Le représentant résident du Fonds monétaire international (FMI) en République démocratique du Congo, René Tapsoba, a salué la volonté du gouvernement conduit par la Première ministre Judith Suminwa Tuluka de poursuivre la mise en œuvre du programme en cours avec l’institution de Bretton Woods. Il l’a déclaré à l’issue d’une réunion de travail tenue ce mercredi 11 mars 2026 avec le Vice-Premier ministre chargé du Budget, Adolphe Muzito, au Centre financier de Kinshasa.
Cette séance de travail s’est déroulée en présence du vice-ministre du Budget, Élysée Bokumwana, ainsi que du directeur de cabinet du VPM Budget, Blanchard Mongomba. Elle s’inscrit dans le cadre du suivi du programme soutenu par le FMI en faveur de la RDC.
Au sortir de la rencontre, René Tapsoba a indiqué que les échanges ont principalement porté sur la poursuite des efforts visant à améliorer la gestion des finances publiques.
« Nous avons discuté de l’engagement du gouvernement à poursuivre l’exécution du programme afin de garantir l’atteinte des objectifs fixés, notamment en matière de mobilisation accrue des recettes budgétaires et d’exécution efficace des dépenses publiques », a-t-il déclaré.
Selon lui, l’objectif est de veiller à ce que le gouvernement congolais dispose des ressources nécessaires pour mettre en œuvre son programme de développement, tout en faisant face à plusieurs défis majeurs, notamment les questions sécuritaires, la création d’emplois et la poursuite des réformes structurelles.
Le représentant résident du FMI a également annoncé qu’une mission officielle de l’institution est prévue à la fin du mois d’avril.

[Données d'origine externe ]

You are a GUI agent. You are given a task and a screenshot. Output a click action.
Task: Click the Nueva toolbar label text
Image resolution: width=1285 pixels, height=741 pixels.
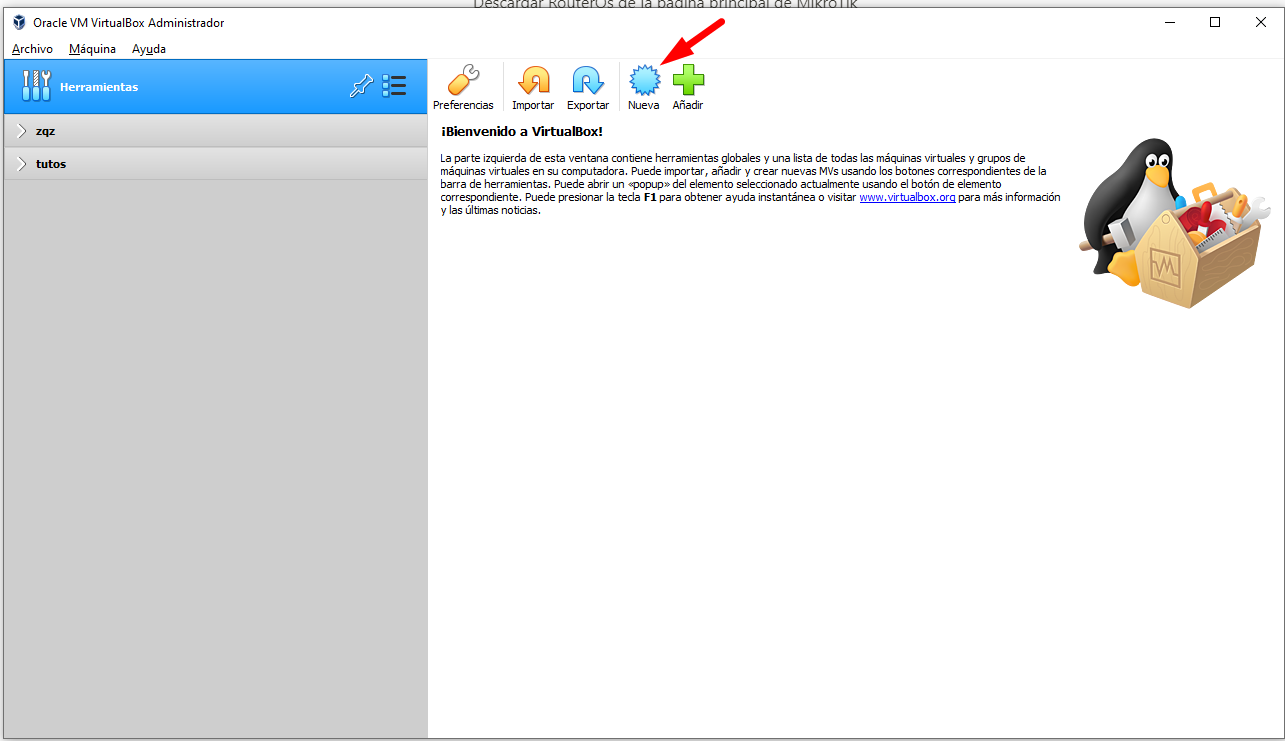643,102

Celle-ci permettra d’évaluer l’état d’avancement des engagements pris ainsi que des réformes en cours avec les autorités congolaises.
Pour le gouvernement dirigé par Judith Suminwa, ce programme avec le FMI constitue un instrument important pour consolider la crédibilité économique du pays, conformément à la vision du chef de l’État, Félix Tshisekedi.
Il vise non seulement à soutenir les réformes des finances publiques, mais également à rassurer les partenaires techniques et financiers ainsi que les investisseurs quant à la stabilité et à la gouvernance économique de la République démocratique du Congo.